Home → Problems →

Integrating automatic login

• Edit

Paul Alexander

11 Jun, 2009 08:19 PM

I've got the scripts set up to generate the tender_ cookies to integrate our signing process with our tender account (see attached screen shot). However when attempting to log in I see "Sorry, there was an error logging you in from XHEO's cookies.". I've checked that the HMAC code generates the correct hash using the test data and key "monkey" from the KB. What am I missing?

• 6-11-2009_1-15-43_PM.jpg 148 KB
• 6-11-2009_1-16-46_PM.jpg 10.2 KB

1. 1 Posted by rick on 12 Jun, 2009 05:09 AM

   

   Are you including the name with the hash? Without the name, you create the HMAC hash of the string: secret/domain.tenderapp.com/email/expires. But if the name is given, you need to include the name at the end of the hash: secret/domain.tenderapp.com/email/expires/name.

   I'm cracking my knuckles, preparing the write the most awesome SSO FAQ article ever, I'm so sick of these questions :)

   • Edit

2. 2 Posted by System on 12 Jun, 2009 05:10 AM

   

   A Lighthouse ticket was created for this discussion

   • Edit

3. 3 Posted by PhallGuy on 12 Jun, 2009 05:26 AM

   

   OK...I'll give that a try. But what is the 'secret' value? It's not in the KB docs either.

   • Edit

4. 4 Posted by rick on 12 Jun, 2009 05:28 AM

   

   It's the API key listed under your Site Settings.

   • Edit

5. 5 Posted by PhallGuy on 12 Jun, 2009 05:30 AM

   

   So you hash the API key?

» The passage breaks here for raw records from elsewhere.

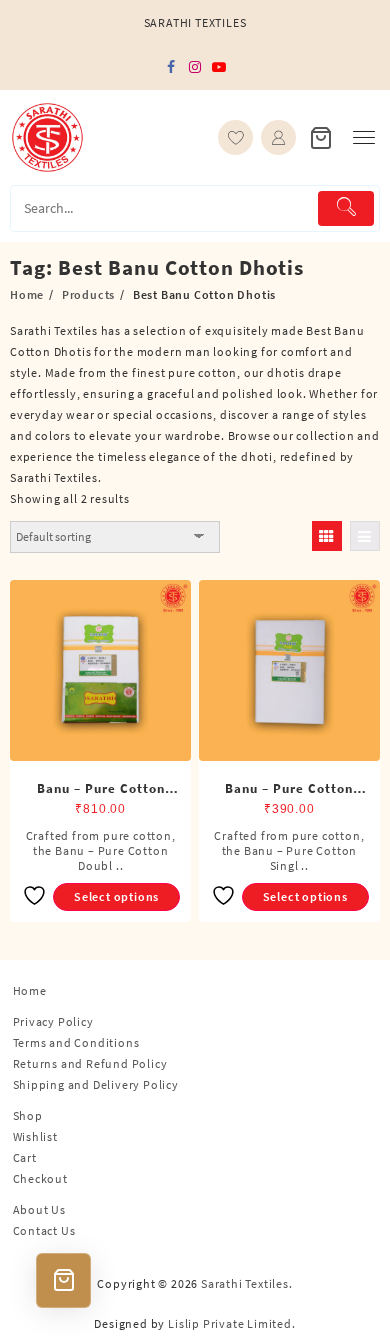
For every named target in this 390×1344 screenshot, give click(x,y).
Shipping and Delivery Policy (96, 1084)
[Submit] (346, 208)
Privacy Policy (53, 1021)
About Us (39, 1209)
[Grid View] (327, 536)
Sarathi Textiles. (247, 1283)
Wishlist (35, 1136)
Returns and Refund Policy (90, 1063)
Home (30, 990)
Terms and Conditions (76, 1042)
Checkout (40, 1178)
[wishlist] (235, 137)
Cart (25, 1157)
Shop (28, 1115)
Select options (116, 896)
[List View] (365, 536)
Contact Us (44, 1230)
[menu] (364, 137)
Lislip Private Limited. (231, 1323)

It was my understanding that it was used as the key to the HMAC algorithm.

   • Edit

6. 6 Posted by rick on 12 Jun, 2009 05:33 AM

   

   You hash all the values in one big string. We have a simpler method
   using an encrypted JSON hash actually. It's a little easier to
   explain, and the ruby lib is much easier to work with. It's part of
   what I'm going to be documenting tonight.

   • Edit

7. 7 Posted by rick on 12 Jun, 2009 06:37 AM

   

   Okay you were right, you hash the secret, and then the string with domain.tenderapp.com/email/expires/name.

   • Edit

8. 8 Posted by Ivon on 05 Oct, 2009 01:58 PM

   

   Hello!! Have a same problem :-(

   Can't atuo login

   In cookies all data set right. Can you help me?

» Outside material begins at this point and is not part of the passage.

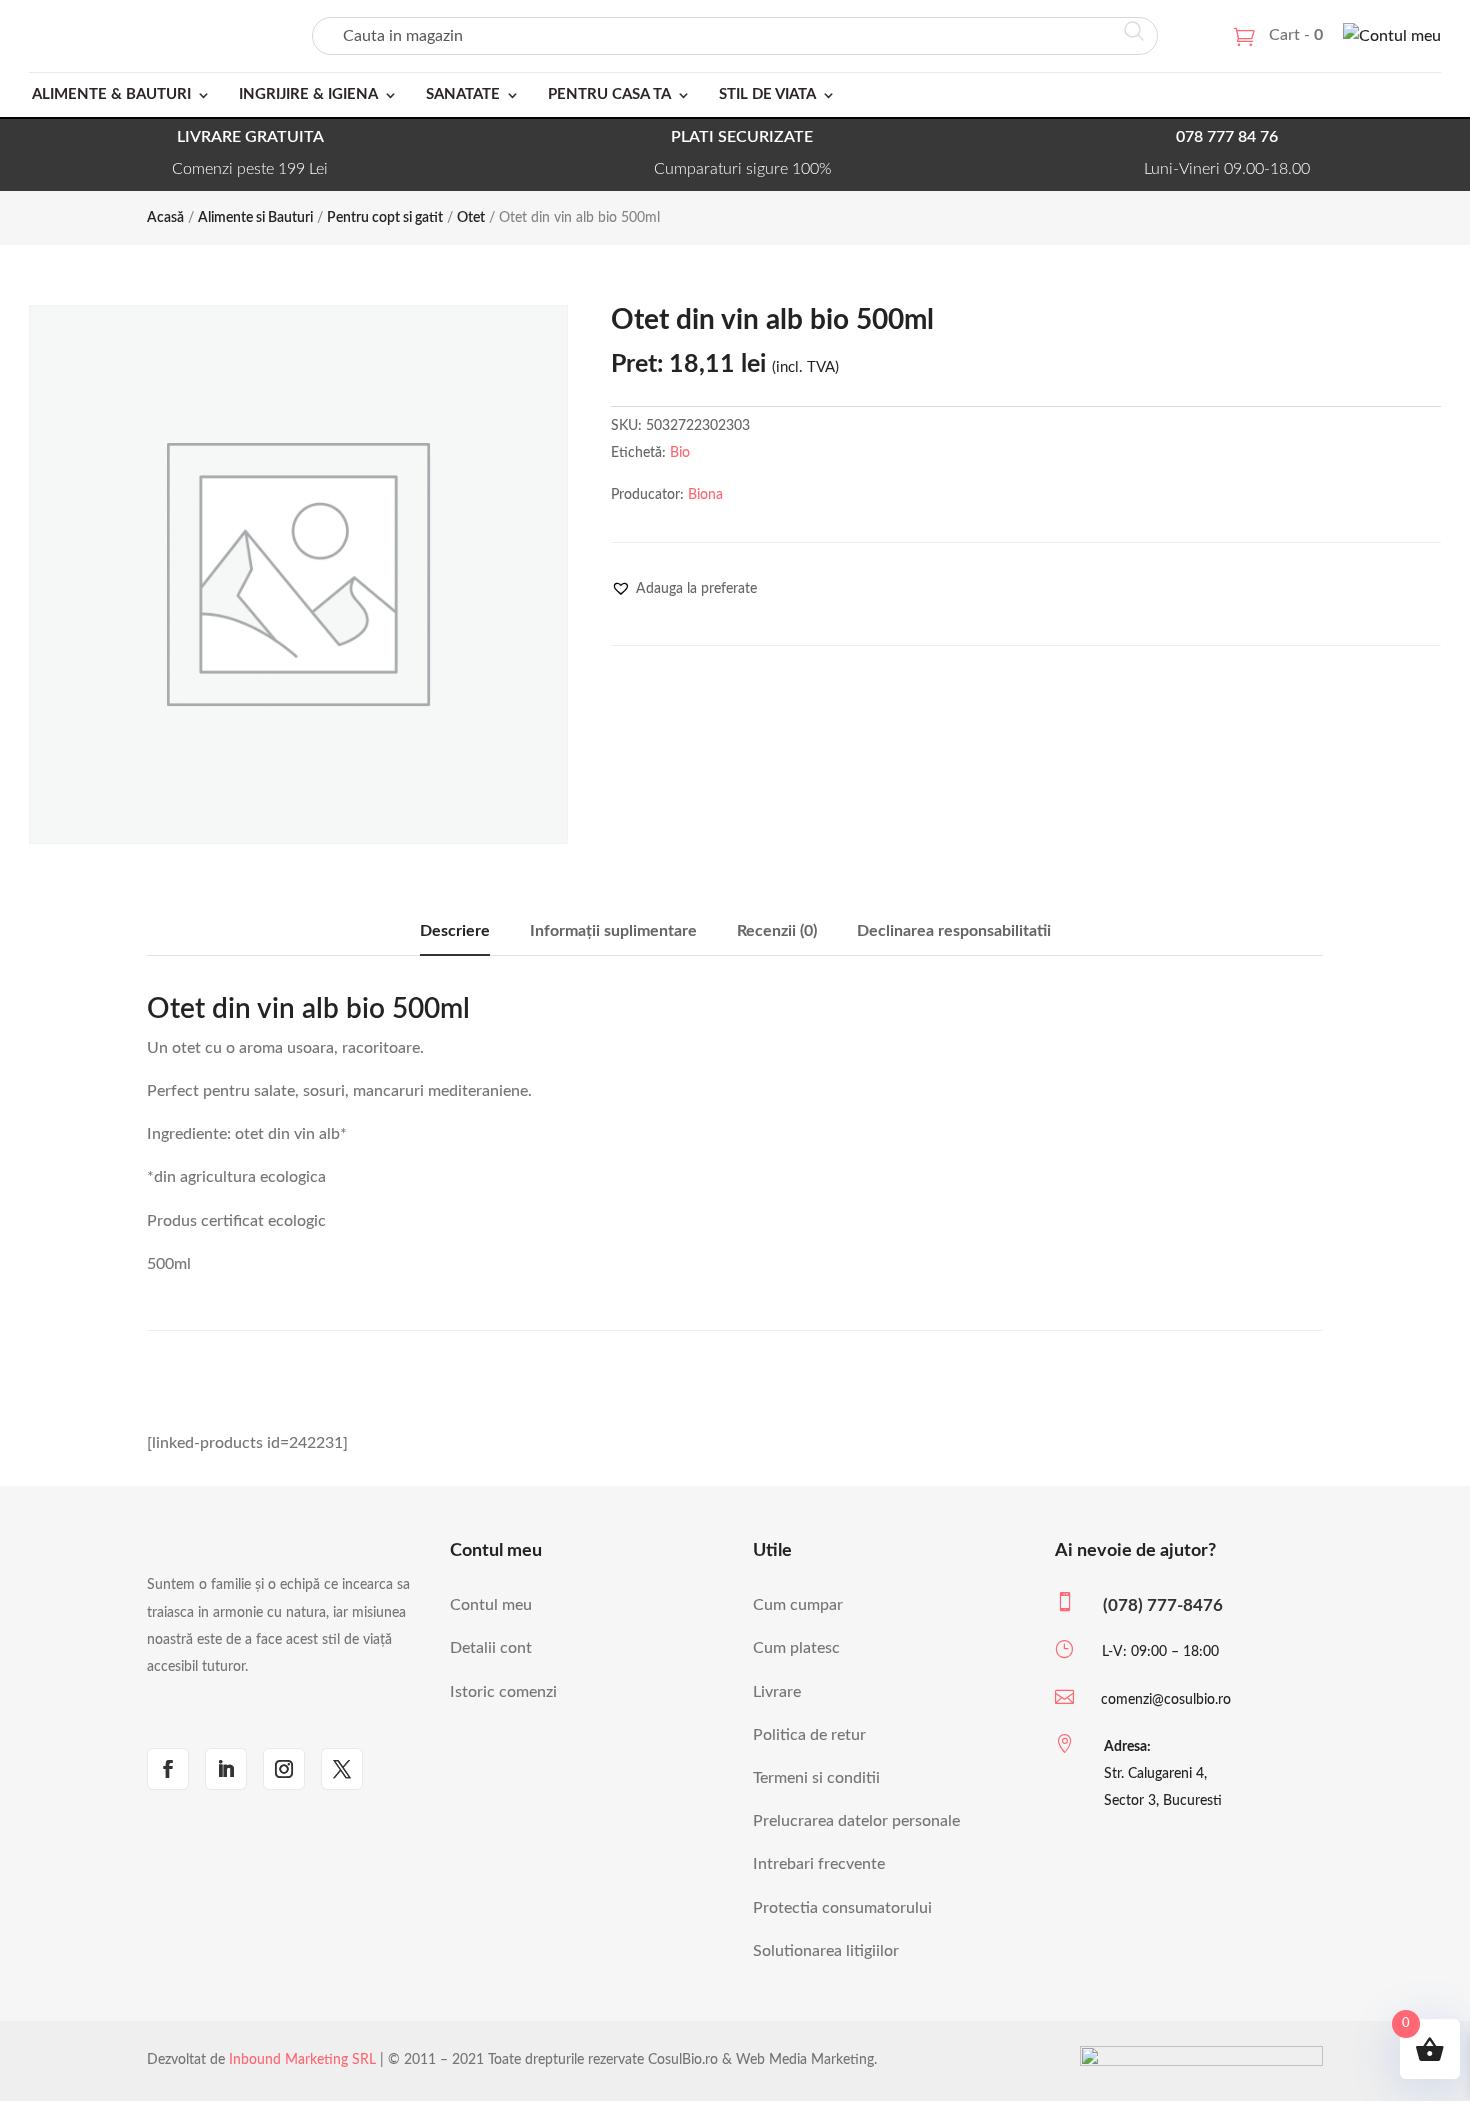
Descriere (455, 931)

   tender_email=ivon.webdev%40gmail.com; expires=Mon, 19-Oct-2009 13:58:09 GMT; path=/; domain=.ettend.
   com
   tender_expires=1255960689; expires=Mon, 19-Oct-2009 13:58:09 GMT; path=/; domain=.ettend.com
   tender_hash=70cb7f4f16ecdf23c1e865e688749793ad9079e2; expires=Mon, 19-Oct-2009 13:58:09 GMT; path=/;
   domain=.ettend.com

   • Edit

9. 9 Posted by Ivon on 05 Oct, 2009 01:59 PM

   

   Test with Monkey is Success

   • Edit

10. 10 Posted by Mira on 08 Oct, 2009 04:52 PM

    

    Hi there,

    Any updates on the issue ? I have a very similar issue trying to auto-login using HMAC even with the test secret and test data (Monkey) returning correct value.

    Thanks,
    Mira

    • Edit

11. Courtenay closed this discussion on 20 Nov, 2009 06:57 PM.